Not surprisingly it is journalists who are at the heart of the debate looking for solutions to save journalism. As 400 delegates representing journalists from 180 countries prepare to assemble today at Dublin Castle in the biggest gathering of journalists in the world, the mood is anxious but cold sober.
These days you cannot start a debate on the future of the media without referring to the situation in the US media, where the epicentre of the earthquake that is engulfing journalism as we know it can be located. It is there that the grinding of the major tectonic plates of the media industry is taking place. Here in Europe we are only feeling the ripples, but they have become stronger and it won’t be long before our media here starts to shake.
Many of these journalists have seen their world of journalism shrunk in a matter of years. Not just the job culls which have now reached tens of thousands, but stories, page count, sections, international, national and business news have been scaled down. Some describe it as death by small cuts. Many skillsets have almost vanished. Subs, or copy editors, have been reduced and full-time photographers have become an endangered species.
A whole generation, best described by David Simon of the Washington Post as the “starry-eyed acolytes of a new church” armed “with dog-eared paperbacks of All the President’s Men”, who believed in a future of bylines and column inches and five-part series with sidebars, takes to task media managers who have seriously lost their way. They blame them for missing out on developing their online market and complacently relying on the mantra “who wants to read on screen?”
They seem to have regarded as of greater importance raking in salaries and bonuses in five figures and keeping up profit levels the only way they know how, rather than investing effectively in their newspapers and programme-making. Now they have ended up without a strategy or a business model.
Investigative journalist Nick Davies, author of Flat Earth News, caused a sensation by pointing his finger at the knee-jerk reaction to the downturn by media corporations: “They say the internet is the problem and the credit crunch has made it worse, but they have already ransacked the newsrooms for profit. The problem is clearly financial, but the solution is political”.
In a panic, media companies undertook to try and turn around the disastrous dip in sales with the craziest stunts, some giving away millions of free CDs and DVDs, others millions of free copies in bulk to maintain circulation levels.
Quality journalism is labour intensive and costs money. Balance sheets and sales figures obviously matter, but there is now a more sustained effort to explore other ways to fund journalism. And it is not just about whether the future lies in hybrid techniques and a digital world or traditional media.

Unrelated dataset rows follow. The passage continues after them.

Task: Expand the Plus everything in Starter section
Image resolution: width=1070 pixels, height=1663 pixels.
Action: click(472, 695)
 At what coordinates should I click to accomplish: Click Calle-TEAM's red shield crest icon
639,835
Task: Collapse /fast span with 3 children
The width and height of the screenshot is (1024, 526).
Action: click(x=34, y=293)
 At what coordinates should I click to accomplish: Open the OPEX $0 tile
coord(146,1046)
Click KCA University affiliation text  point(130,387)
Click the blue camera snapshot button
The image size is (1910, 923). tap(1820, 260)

Among the new schools of thoughts, and the new journalism gurus springing up everywhere, the Future of News (FON) consensus is pioneering new thinking of a journalism geared to the leaps and bounds of new technology and to the behaviour of new audiences in a networked world. US-based Pew Research Center found that 65 per cent of people aged 18 to 29 get their news from the internet, outpacing television for the first time. Such trends forced media organisations to try and meet the challenges of the digital era.
Their mantras, now adapted to the Silicon Valley engineering culture, switched to the new delivery platforms, the benefits of networked news, engagement with readers and new forms of storytelling, live blogging and the rise of user-generated content. Even Rupert Murdoch quipped: “Our real business isn’t printing on dead trees.”
“Trading dollars for dimes” has become the new thinking behind the main arguments on paywalls and charging for digital content, aggregation business and the impact of the iPad and the e-reading revolution, giving media businesses a second chance to recover from the terrible missed opportunity during the advent of Web 1.0.
Another trend is involving small news organisations building viable businesses at grassroots community level through hyperlocal networks with limited resources. Many journalists started thinking outside the “capitalist box” in coming up with new business models – in particular some that don’t involve making profits.
The rich debate on the future of journalism opened a Pandora’s box.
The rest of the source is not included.